• _Action item_: Search the listing for the word "price" and return each line that contains it.

• _Input material_:
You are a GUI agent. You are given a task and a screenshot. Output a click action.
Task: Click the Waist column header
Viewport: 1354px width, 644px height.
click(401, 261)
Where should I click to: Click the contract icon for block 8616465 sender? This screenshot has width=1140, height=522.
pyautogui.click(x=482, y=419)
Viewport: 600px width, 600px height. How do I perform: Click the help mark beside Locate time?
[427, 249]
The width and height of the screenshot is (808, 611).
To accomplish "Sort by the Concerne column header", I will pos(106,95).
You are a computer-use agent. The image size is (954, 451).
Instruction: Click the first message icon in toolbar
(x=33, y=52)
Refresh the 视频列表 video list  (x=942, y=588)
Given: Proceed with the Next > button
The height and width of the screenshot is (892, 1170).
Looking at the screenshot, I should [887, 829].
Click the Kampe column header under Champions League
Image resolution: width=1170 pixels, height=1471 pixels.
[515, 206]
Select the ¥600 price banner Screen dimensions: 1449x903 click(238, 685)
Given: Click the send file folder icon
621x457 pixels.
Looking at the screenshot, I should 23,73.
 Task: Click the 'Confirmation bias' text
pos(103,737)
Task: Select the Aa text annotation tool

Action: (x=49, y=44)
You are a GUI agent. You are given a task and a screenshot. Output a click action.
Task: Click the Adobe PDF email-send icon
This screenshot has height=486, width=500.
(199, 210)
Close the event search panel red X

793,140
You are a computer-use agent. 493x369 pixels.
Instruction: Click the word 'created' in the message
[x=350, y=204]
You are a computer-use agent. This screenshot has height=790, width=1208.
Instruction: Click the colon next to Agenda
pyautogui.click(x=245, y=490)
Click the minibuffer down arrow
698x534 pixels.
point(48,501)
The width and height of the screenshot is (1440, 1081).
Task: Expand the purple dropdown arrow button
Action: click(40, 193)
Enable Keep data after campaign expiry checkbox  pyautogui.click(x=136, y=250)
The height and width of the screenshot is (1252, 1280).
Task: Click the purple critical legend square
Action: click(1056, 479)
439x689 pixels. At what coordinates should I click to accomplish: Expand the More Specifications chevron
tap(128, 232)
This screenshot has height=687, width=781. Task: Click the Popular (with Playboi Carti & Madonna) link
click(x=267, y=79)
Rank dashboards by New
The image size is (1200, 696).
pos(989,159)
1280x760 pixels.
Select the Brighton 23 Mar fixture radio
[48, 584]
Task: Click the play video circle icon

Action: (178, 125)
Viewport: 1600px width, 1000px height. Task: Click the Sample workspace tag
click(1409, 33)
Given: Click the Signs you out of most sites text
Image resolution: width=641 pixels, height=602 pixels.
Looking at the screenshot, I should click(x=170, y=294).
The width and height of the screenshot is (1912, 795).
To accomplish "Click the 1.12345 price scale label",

• _Written response_:
Select the ¥600 price banner Screen dimensions: 1449x903 click(238, 685)
To accomplish "Click the 1.12345 price scale label",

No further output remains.